(Source data)
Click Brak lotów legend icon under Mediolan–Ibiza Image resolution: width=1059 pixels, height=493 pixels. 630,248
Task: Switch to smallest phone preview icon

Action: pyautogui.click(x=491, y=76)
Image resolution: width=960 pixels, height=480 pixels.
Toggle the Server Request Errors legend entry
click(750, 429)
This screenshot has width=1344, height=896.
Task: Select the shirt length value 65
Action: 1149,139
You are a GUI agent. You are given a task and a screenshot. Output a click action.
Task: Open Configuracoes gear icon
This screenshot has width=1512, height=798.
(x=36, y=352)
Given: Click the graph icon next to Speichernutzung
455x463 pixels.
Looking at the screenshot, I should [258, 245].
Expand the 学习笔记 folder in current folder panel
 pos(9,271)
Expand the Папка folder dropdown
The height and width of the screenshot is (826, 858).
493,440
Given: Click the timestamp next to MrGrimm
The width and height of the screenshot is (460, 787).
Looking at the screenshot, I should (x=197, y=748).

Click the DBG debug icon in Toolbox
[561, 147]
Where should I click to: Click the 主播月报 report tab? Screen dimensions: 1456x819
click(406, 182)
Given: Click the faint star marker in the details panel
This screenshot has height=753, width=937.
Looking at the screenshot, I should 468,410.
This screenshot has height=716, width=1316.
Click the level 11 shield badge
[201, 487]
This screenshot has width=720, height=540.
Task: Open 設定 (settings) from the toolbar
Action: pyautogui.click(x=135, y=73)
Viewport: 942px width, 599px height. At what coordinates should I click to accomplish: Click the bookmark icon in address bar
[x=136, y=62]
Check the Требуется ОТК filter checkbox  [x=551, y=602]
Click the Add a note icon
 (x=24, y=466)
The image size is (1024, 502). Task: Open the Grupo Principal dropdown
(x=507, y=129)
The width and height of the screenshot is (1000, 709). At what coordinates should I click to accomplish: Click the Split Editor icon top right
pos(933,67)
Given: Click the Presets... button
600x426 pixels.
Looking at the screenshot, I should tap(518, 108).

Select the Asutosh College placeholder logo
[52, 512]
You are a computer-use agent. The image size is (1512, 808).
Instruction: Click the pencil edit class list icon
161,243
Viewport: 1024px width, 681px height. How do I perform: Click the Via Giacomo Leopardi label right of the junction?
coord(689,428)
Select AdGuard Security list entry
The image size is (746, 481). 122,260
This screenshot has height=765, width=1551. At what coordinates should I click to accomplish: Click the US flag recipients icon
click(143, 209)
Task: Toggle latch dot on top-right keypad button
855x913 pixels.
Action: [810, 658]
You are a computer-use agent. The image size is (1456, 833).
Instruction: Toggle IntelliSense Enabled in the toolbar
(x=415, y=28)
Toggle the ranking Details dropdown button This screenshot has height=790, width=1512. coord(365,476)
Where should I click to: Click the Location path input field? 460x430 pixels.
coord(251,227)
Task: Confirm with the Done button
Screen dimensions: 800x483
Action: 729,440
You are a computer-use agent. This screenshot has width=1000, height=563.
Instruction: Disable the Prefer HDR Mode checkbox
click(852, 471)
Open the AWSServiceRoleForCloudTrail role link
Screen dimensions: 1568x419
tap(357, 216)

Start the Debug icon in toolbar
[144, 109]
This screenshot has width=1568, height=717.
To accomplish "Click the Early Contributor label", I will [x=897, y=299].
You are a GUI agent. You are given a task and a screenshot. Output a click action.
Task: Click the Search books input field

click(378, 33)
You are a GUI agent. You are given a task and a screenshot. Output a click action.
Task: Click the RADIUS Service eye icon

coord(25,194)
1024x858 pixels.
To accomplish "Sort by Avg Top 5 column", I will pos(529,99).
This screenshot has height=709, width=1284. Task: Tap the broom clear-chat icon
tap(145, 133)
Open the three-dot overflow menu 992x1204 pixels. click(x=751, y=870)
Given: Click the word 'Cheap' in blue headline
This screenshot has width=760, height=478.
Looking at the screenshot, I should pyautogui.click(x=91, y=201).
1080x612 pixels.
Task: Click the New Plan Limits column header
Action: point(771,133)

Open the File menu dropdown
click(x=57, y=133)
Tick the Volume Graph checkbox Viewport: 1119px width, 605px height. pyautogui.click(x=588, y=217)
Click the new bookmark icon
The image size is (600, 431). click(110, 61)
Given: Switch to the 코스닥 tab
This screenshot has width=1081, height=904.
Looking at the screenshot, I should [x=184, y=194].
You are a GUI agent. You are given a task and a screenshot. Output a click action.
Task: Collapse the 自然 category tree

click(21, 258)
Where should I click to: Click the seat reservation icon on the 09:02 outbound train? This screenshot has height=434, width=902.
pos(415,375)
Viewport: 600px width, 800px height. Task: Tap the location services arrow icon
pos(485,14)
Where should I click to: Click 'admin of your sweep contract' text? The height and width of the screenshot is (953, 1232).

## Work to be completed
Write out every record shown above, word for word.

## Output
Click Brak lotów legend icon under Mediolan–Ibiza Image resolution: width=1059 pixels, height=493 pixels. 630,248
Task: Switch to smallest phone preview icon

Action: pyautogui.click(x=491, y=76)
Image resolution: width=960 pixels, height=480 pixels.
Toggle the Server Request Errors legend entry
click(750, 429)
This screenshot has width=1344, height=896.
Task: Select the shirt length value 65
Action: 1149,139
You are a GUI agent. You are given a task and a screenshot. Output a click action.
Task: Open Configuracoes gear icon
This screenshot has width=1512, height=798.
(x=36, y=352)
Given: Click the graph icon next to Speichernutzung
455x463 pixels.
Looking at the screenshot, I should [258, 245].
Expand the 学习笔记 folder in current folder panel
 pos(9,271)
Expand the Папка folder dropdown
The height and width of the screenshot is (826, 858).
493,440
Given: Click the timestamp next to MrGrimm
The width and height of the screenshot is (460, 787).
Looking at the screenshot, I should (x=197, y=748).

Click the DBG debug icon in Toolbox
[561, 147]
Where should I click to: Click the 主播月报 report tab? Screen dimensions: 1456x819
click(406, 182)
Given: Click the faint star marker in the details panel
This screenshot has height=753, width=937.
Looking at the screenshot, I should 468,410.
This screenshot has height=716, width=1316.
Click the level 11 shield badge
[201, 487]
This screenshot has width=720, height=540.
Task: Open 設定 (settings) from the toolbar
Action: pyautogui.click(x=135, y=73)
Viewport: 942px width, 599px height. At what coordinates should I click to accomplish: Click the bookmark icon in address bar
[x=136, y=62]
Check the Требуется ОТК filter checkbox  [x=551, y=602]
Click the Add a note icon
 (x=24, y=466)
The image size is (1024, 502). Task: Open the Grupo Principal dropdown
(x=507, y=129)
The width and height of the screenshot is (1000, 709). At what coordinates should I click to accomplish: Click the Split Editor icon top right
pos(933,67)
Given: Click the Presets... button
600x426 pixels.
Looking at the screenshot, I should tap(518, 108).

Select the Asutosh College placeholder logo
[52, 512]
You are a computer-use agent. The image size is (1512, 808).
Instruction: Click the pencil edit class list icon
161,243
Viewport: 1024px width, 681px height. How do I perform: Click the Via Giacomo Leopardi label right of the junction?
coord(689,428)
Select AdGuard Security list entry
The image size is (746, 481). 122,260
This screenshot has height=765, width=1551. At what coordinates should I click to accomplish: Click the US flag recipients icon
click(143, 209)
Task: Toggle latch dot on top-right keypad button
855x913 pixels.
Action: [810, 658]
You are a computer-use agent. The image size is (1456, 833).
Instruction: Toggle IntelliSense Enabled in the toolbar
(x=415, y=28)
Toggle the ranking Details dropdown button This screenshot has height=790, width=1512. coord(365,476)
Where should I click to: Click the Location path input field? 460x430 pixels.
coord(251,227)
Task: Confirm with the Done button
Screen dimensions: 800x483
Action: 729,440
You are a computer-use agent. This screenshot has width=1000, height=563.
Instruction: Disable the Prefer HDR Mode checkbox
click(852, 471)
Open the AWSServiceRoleForCloudTrail role link
Screen dimensions: 1568x419
tap(357, 216)

Start the Debug icon in toolbar
[144, 109]
This screenshot has width=1568, height=717.
To accomplish "Click the Early Contributor label", I will [x=897, y=299].
You are a GUI agent. You are given a task and a screenshot. Output a click action.
Task: Click the Search books input field

click(378, 33)
You are a GUI agent. You are given a task and a screenshot. Output a click action.
Task: Click the RADIUS Service eye icon

coord(25,194)
1024x858 pixels.
To accomplish "Sort by Avg Top 5 column", I will pos(529,99).
This screenshot has height=709, width=1284. Task: Tap the broom clear-chat icon
tap(145, 133)
Open the three-dot overflow menu 992x1204 pixels. click(x=751, y=870)
Given: Click the word 'Cheap' in blue headline
This screenshot has width=760, height=478.
Looking at the screenshot, I should pyautogui.click(x=91, y=201).
1080x612 pixels.
Task: Click the New Plan Limits column header
Action: point(771,133)

Open the File menu dropdown
click(x=57, y=133)
Tick the Volume Graph checkbox Viewport: 1119px width, 605px height. pyautogui.click(x=588, y=217)
Click the new bookmark icon
The image size is (600, 431). click(110, 61)
Given: Switch to the 코스닥 tab
This screenshot has width=1081, height=904.
Looking at the screenshot, I should [x=184, y=194].
You are a GUI agent. You are given a task and a screenshot. Output a click action.
Task: Collapse the 自然 category tree

click(21, 258)
Where should I click to: Click the seat reservation icon on the 09:02 outbound train? This screenshot has height=434, width=902.
pos(415,375)
Viewport: 600px width, 800px height. Task: Tap the location services arrow icon
pos(485,14)
Where should I click to: Click 'admin of your sweep contract' text? The height and width of the screenshot is (953, 1232).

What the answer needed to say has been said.